Pero hoy el recuerdo vuelve a esta noche en que escribo mi columna y parpadea como una brasa, palpita en esta nueva noche en la que debo escribir, en la que doy palos de ciego y pienso en lo perdido. ¿Cuántas cosas se pierden en las ausencias? ¿Cuántas más se pierden, dejando pasar el tiempo sin hacer lo que quisimos? Se pierden las cosas de la vida, se pierden como objetos que fueron extraviados y se nos olvida que los perdimos y nunca más volvieron, salvo en las barcas lentas de las palabras. Y si acaso llegan a volver, esos recuerdos son briosos. Son aves rápidas, peces ligerísimos, animales que pasan en el aire y el agua del instante y puede ser que se marchen, o como animales muertos, se queden a engañarnos y hacernos creer que el tiempo ha vuelto. Otras veces, la mejor arma para retenerlos un momento más, es la paciencia y si acaso se logra dejarlos un poco más con nosotros, será en la contemplación, para que en los ojos se graben y el tiempo perdido, melle sus filos.

Muchas veces –no debe negarse–, hay recuerdos que vuelven con frecuencia y se vuelven objetos familiares de los que se platica cada vez que hay ocasión y se gozan riéndose entre los que suelen reunirse a recordar. (¿Por qué nos reunimos a reírnos con los recuerdos, como si aquellos hubieran sido simpáticos errores de la inexperiencia? ¿Por qué será que las familias disfrutan reírse de aquello que era bello y nunca se habla de la oscuridad de los recuerdos? Por suerte no me quedé creyendo que allí tras la montaña, se acababa el mundo y aquello no se volvió ominoso en mi vida, porque nunca supe que alguna vaca o alguno de mi pueblo se hubiera perdido por ahí.

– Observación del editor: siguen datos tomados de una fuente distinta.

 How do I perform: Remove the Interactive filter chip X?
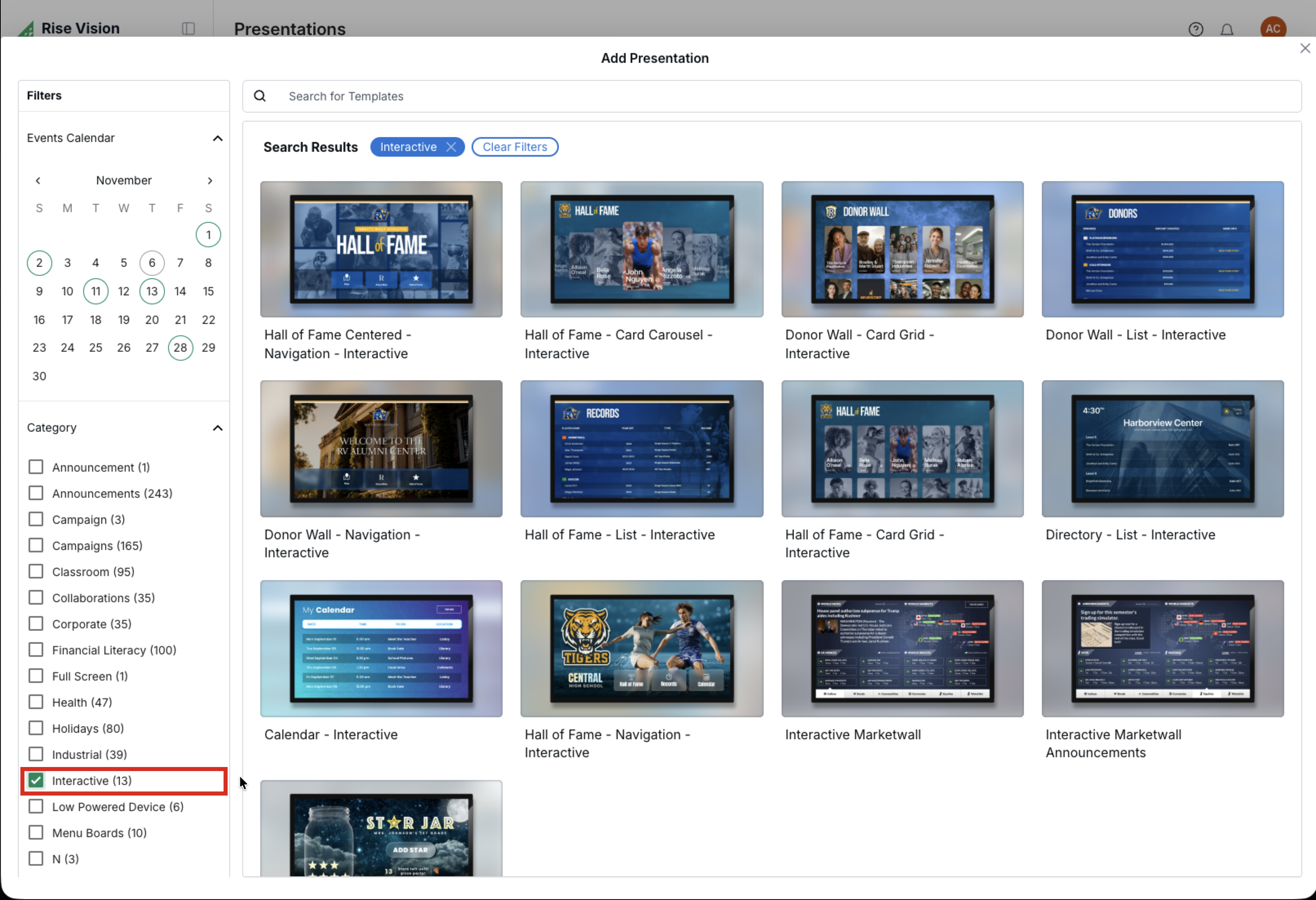point(451,147)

La necesidad por recordar lo vivido, es una sed más de las que tenemos todos los días.

Ahora que el recuerdo vuelve una vez más y sin aviso, luché porque se quedara un poco más conmigo. Y llega ahora que estoy en la Ciudad de México y disminuye un poco su importante significado (en esta ciudad es natural que disminuya el valor de las cosas esenciales). La noche es alta y el hotel silencioso. La ciudad desaparece y el silencio es un reptil en el piso oscuro de esta habitación donde hoy escribo. Vibran palabras que no encuentro, hacen ruido detrás mío, pero no están donde las busco. Son desobedientes como siempre han sido. Las palabras huyen si las invoco, y si las ignoro, suben por mis pies con el domado disfraz de jugar a ser silencio y quedarse mirando allí, en la página en blanco, sin mirar nada, como si nada importara. Y no importan las palabras que no se necesitan; pueden morir, o simplemente abrir la puerta y con el cascabel de silencio que llevan atado a la cola, marcharse. Pero volverán, como los recuerdos vuelven; han de regresar y serán necesarias. Nadie sabe cuándo.

Así vuelven las cosas que viven en la memoria, aunque hay también cosas, que en la memoria ya han muerto y nunca nada las devolverá, ni en palabras, ni en imágenes. Serán como las cosas que no existieron.

Me quedo con el significado de haber creído que yo vivía en el fin del mundo y con lo que será un recuerdo hermoso de esta noche hermosa y me basta.